Problem to work on |
Render the stretch of the material from the line containing "Se connecter (806, 688)" through the end as a Markdown table with the columns Row and Line, numbering each line and leaving out blank lines and pictures.

(Item location entries)

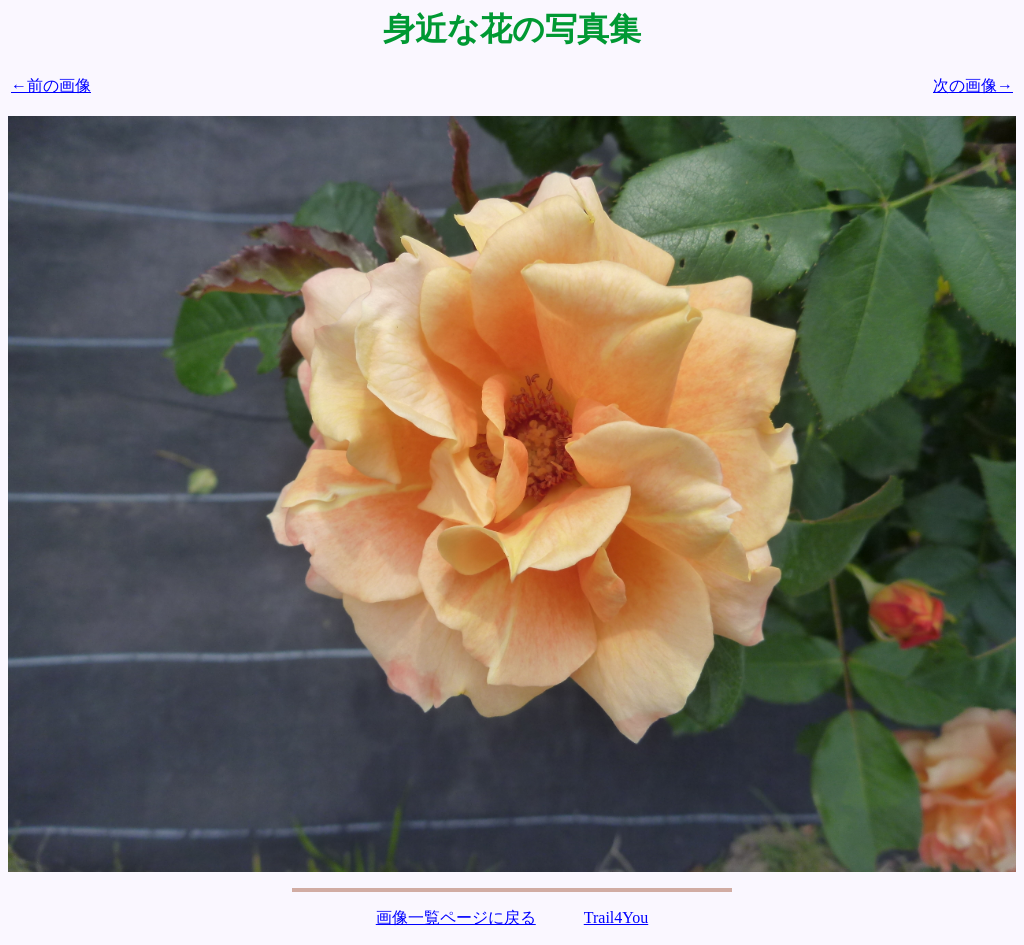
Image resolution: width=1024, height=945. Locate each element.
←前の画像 (51, 85)
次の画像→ (973, 85)
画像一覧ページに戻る (456, 917)
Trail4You (616, 917)
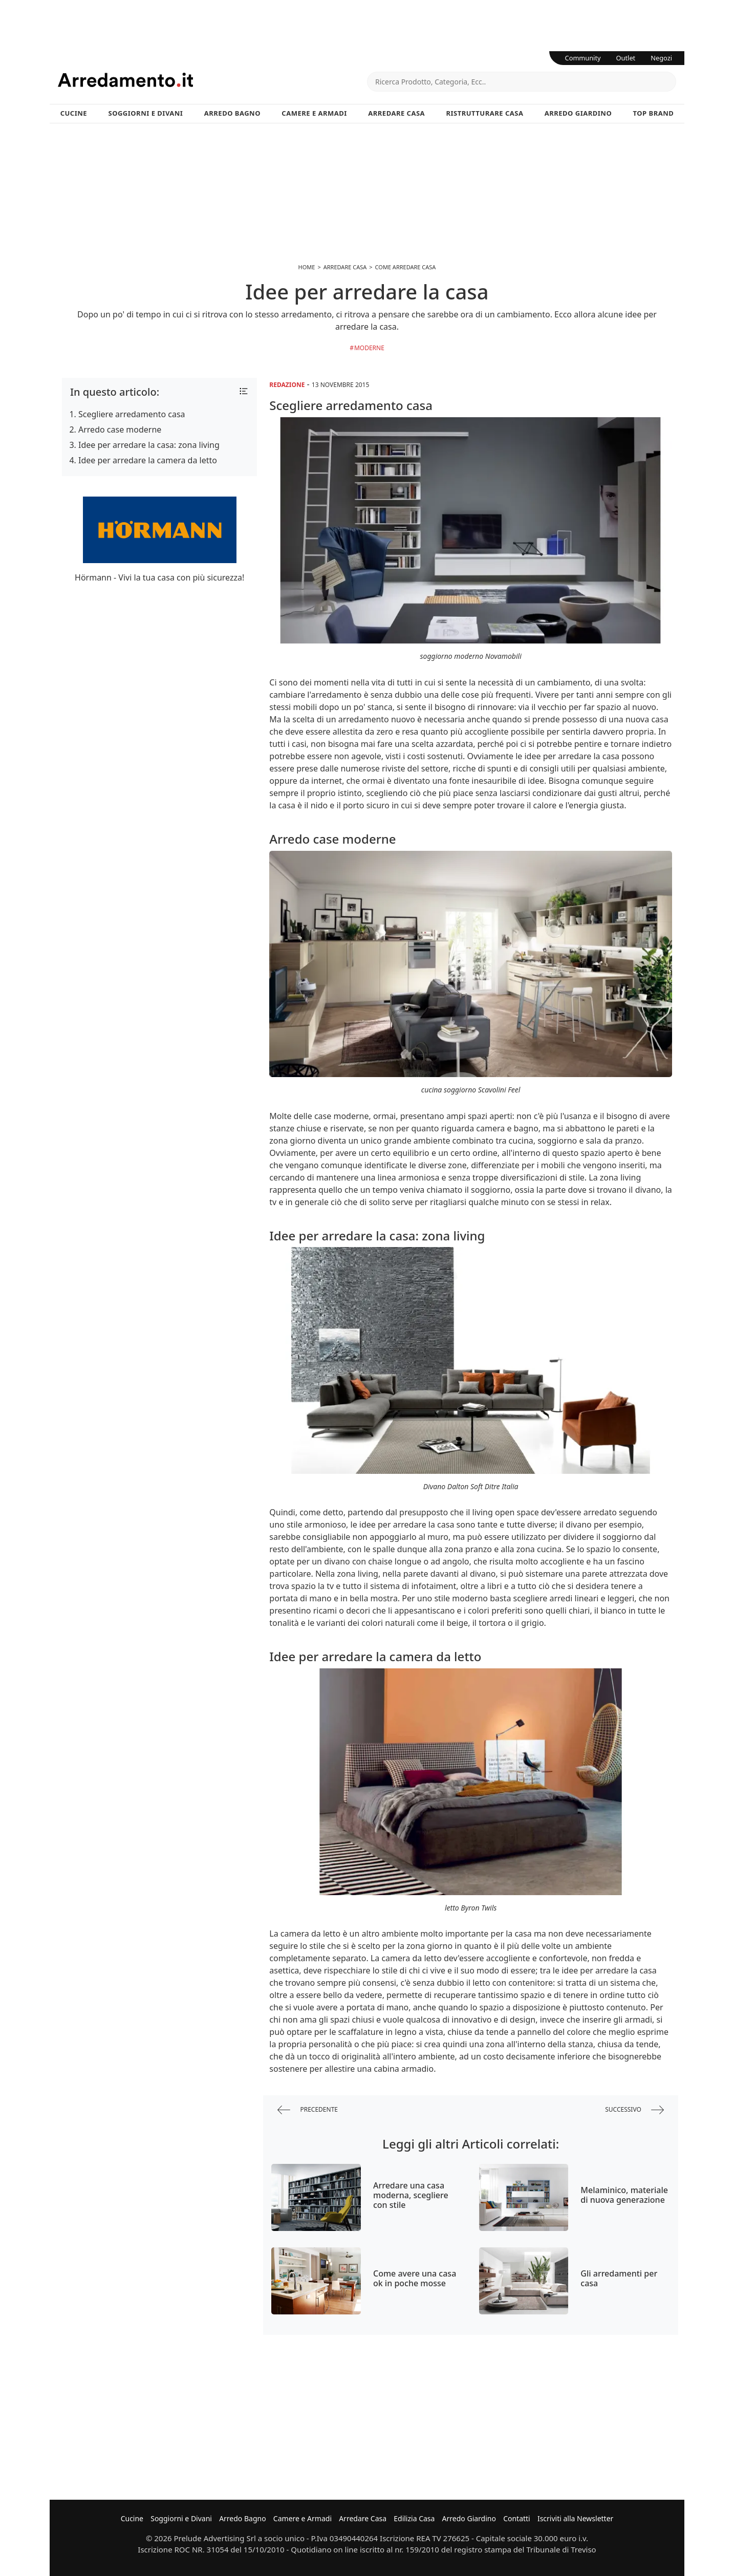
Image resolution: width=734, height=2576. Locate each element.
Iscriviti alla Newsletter (575, 2518)
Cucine (73, 113)
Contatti (516, 2518)
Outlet (626, 57)
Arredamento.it (212, 80)
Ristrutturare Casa (484, 113)
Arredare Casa (396, 113)
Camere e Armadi (314, 113)
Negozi (661, 57)
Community (583, 57)
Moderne (369, 348)
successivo (634, 2109)
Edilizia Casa (414, 2518)
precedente (307, 2109)
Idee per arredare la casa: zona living (149, 444)
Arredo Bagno (232, 113)
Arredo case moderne (119, 429)
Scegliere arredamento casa (131, 414)
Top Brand (653, 113)
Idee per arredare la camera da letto (147, 460)
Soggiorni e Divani (146, 113)
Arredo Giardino (578, 113)
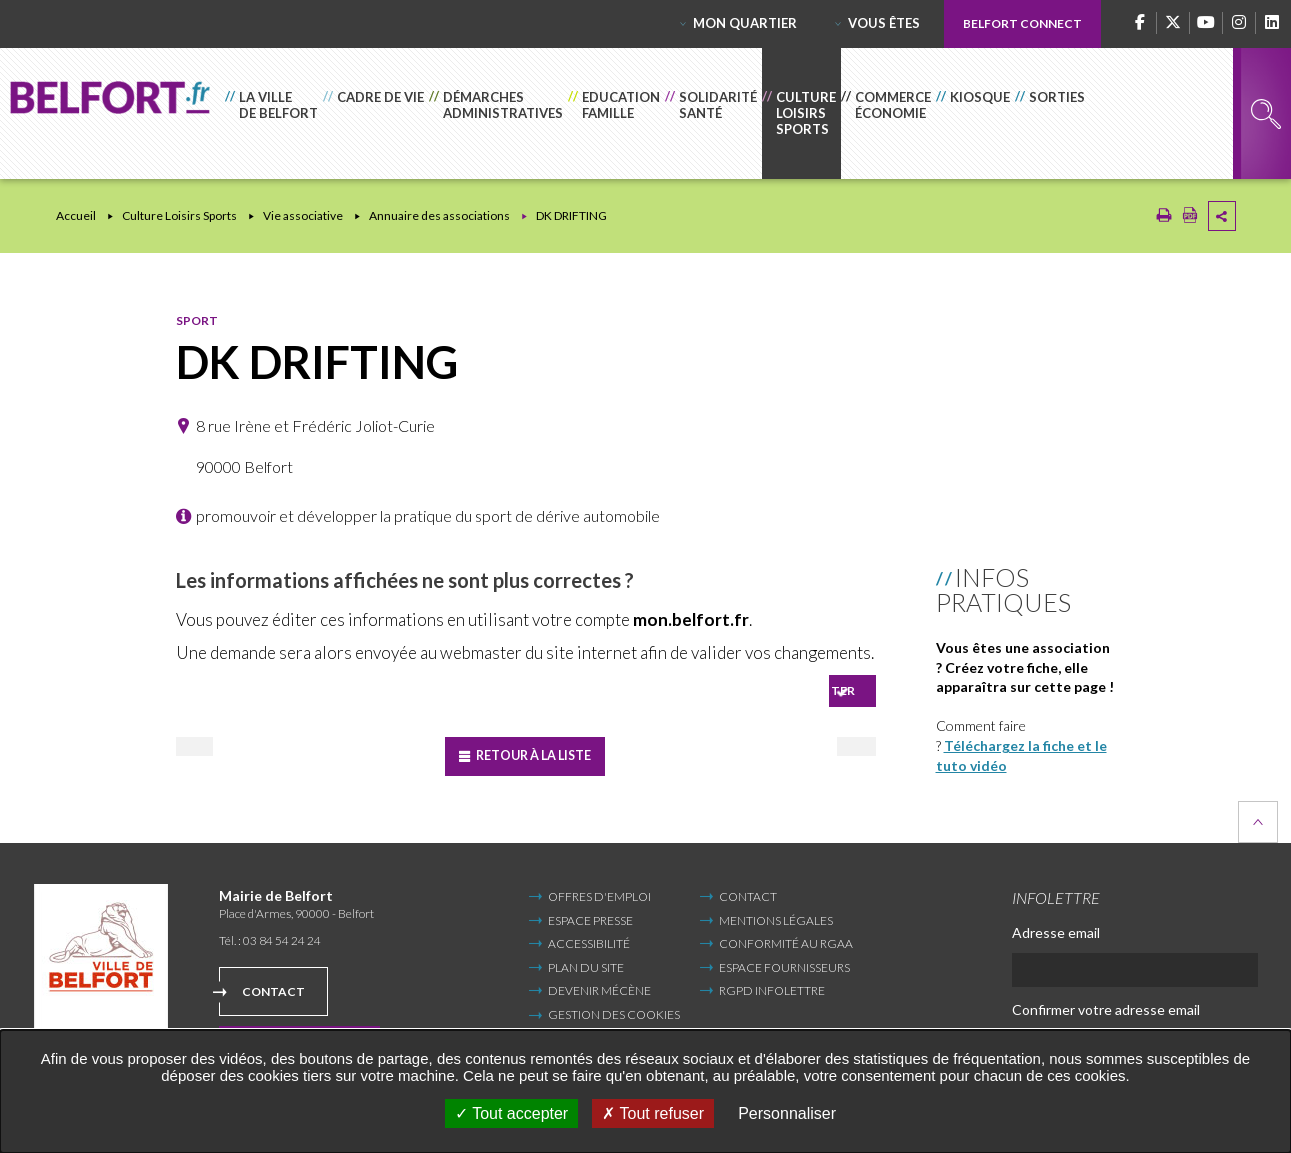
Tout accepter (511, 1113)
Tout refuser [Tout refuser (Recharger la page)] (653, 1113)
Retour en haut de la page (1258, 818)
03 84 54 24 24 (282, 935)
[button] (274, 113)
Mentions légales (776, 915)
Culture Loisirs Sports (179, 215)
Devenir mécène (599, 986)
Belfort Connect (1022, 23)
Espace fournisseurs (784, 962)
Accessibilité (589, 939)
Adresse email (1056, 927)
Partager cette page (1222, 216)
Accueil (76, 215)
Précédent (255, 749)
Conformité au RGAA (786, 939)
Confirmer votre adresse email (1106, 1004)
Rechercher (1266, 114)
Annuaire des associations (439, 215)
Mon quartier (745, 23)
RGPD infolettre (772, 986)
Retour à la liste (537, 751)
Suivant (798, 749)
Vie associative (303, 215)
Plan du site (586, 962)
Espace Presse (590, 915)
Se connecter (806, 688)
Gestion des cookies (614, 1010)
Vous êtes (884, 23)
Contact (273, 987)
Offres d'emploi (599, 892)
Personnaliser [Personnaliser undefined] (787, 1113)
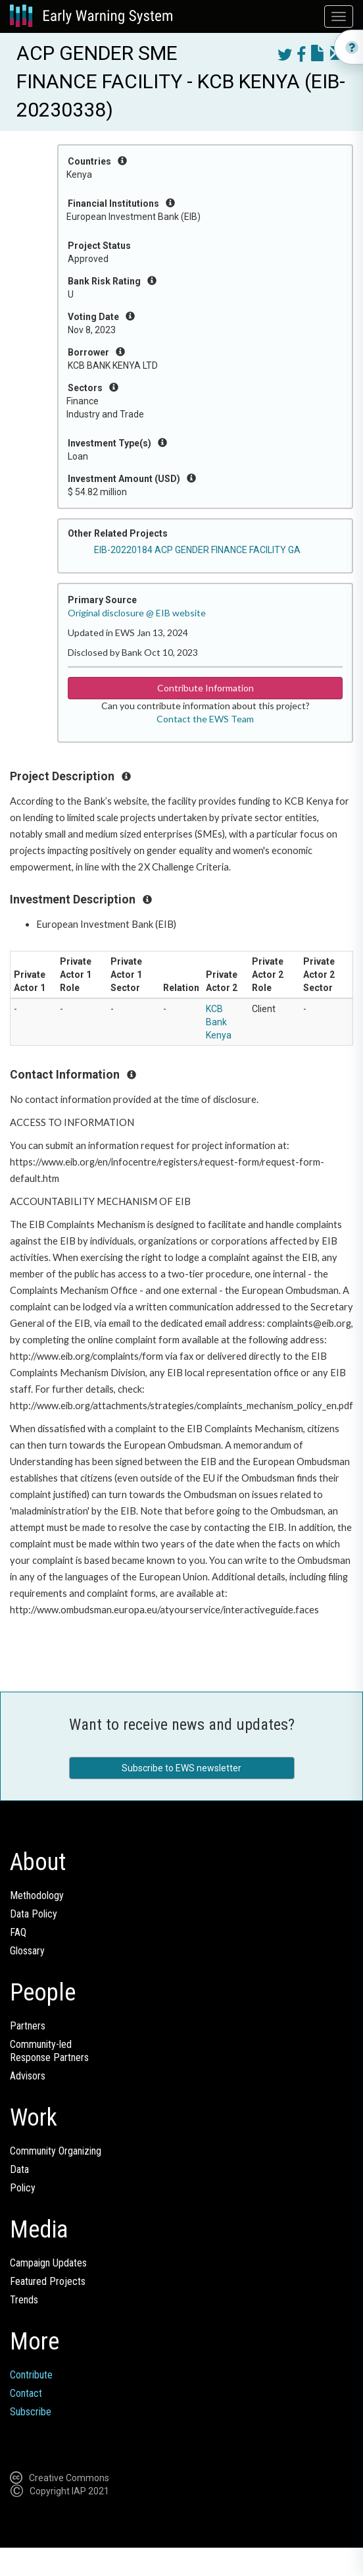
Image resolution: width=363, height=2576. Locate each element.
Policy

Solution to this exercise |
| Row | Line |
|---|---|
| 1 | Se connecter (806, 688) |
| 2 | Gestion des cookies (614, 1010) |
| 3 | Vous êtes (884, 23) |
| 4 | Contact (273, 987) |
| 5 | Offres d'emploi (599, 892) |
| 6 | Personnaliser [Personnaliser undefined] (787, 1113) |
| 7 | Image resolution: width=363, height=2576. Locate each element. |
| 8 | Policy |